Oregon explicitly rations health care to its Medicaid recipients. This means that some patients with terminal conditions have been denied life-extending treatments because the state proclaimed that their lives were not worth the cost of the care needed for them to continue.
Assisted suicide has also been on the rationing list, albeit in a spot (palliative care) that guaranteed that it would never be withheld.
But even that wasn’t good enough for the Death State. The Oregon Health Department has now taken it off the rationing list altogether and issued an explicit declaration that, come what may, doctor-prescribed death will always be available to the poor: From the new Prioritized List of Health Services, page 102:
STATEMENT OF INTENT 2: DEATH WITH DIGNITY ACT It is the intent of the Commission that services under ORS 127.800-127.897 (Oregon Death with Dignity Act) be covered for those that wish to avail themselves to those services. Such services include but are not limited to attending physician visits, consulting physician confirmation, mental health evaluation and counseling, and prescription medications.

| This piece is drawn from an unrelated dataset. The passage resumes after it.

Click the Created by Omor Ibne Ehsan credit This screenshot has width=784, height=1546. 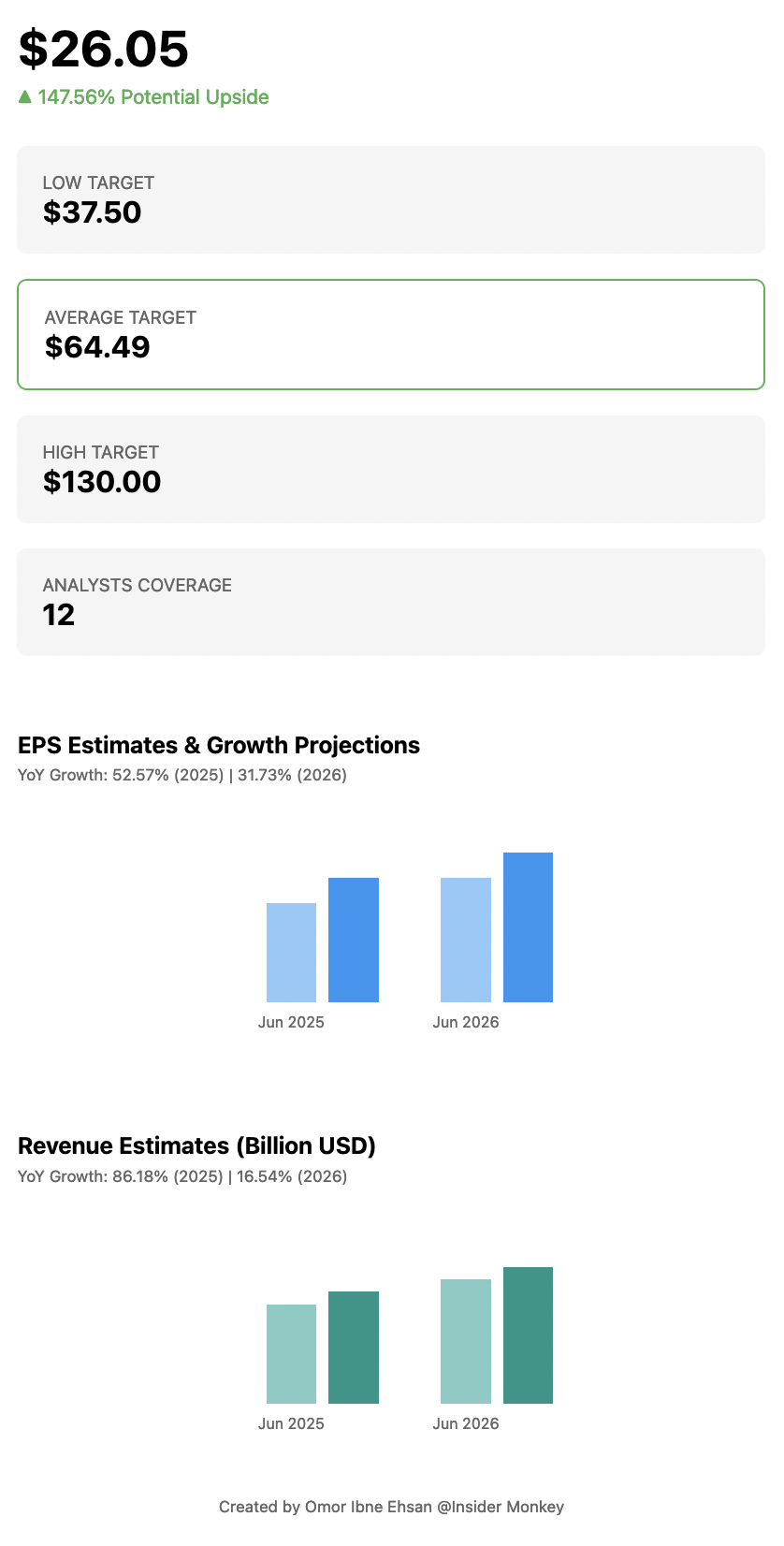tap(391, 1507)
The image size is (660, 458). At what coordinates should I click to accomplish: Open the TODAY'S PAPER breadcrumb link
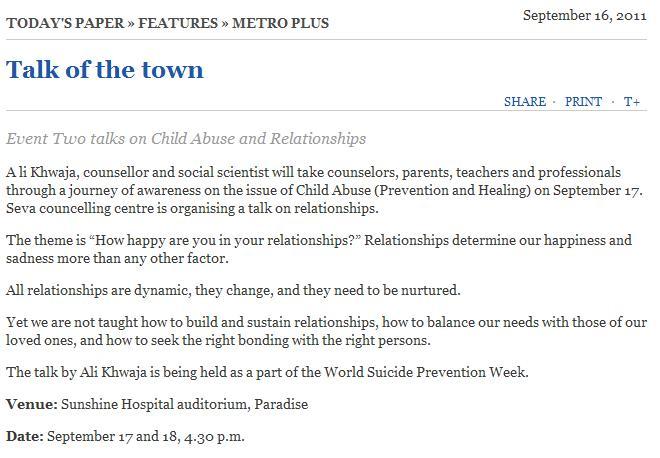[x=64, y=22]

The shift will make no practical difference, but I think it is a very important one symbolically. It’s message is unequivocal: You sick and poor, we will always pay for you to die–come what may! But to live? Not necessarily.
Perhaps that’s because assisted suicide might cost about $1,000, while costing $100,000 to make it so the patient doesn’t want to take poison.
I think it might also reflect the view I am detecting among the technocratic class that assisted suicide/euthanasia eventually become not just an option, but the preferred “choice.” That is certainly the flow of the current now in Oregon where assisted suicide has been favored by being taken off the rationing list.
Culture of death, Wesley? What culture of death?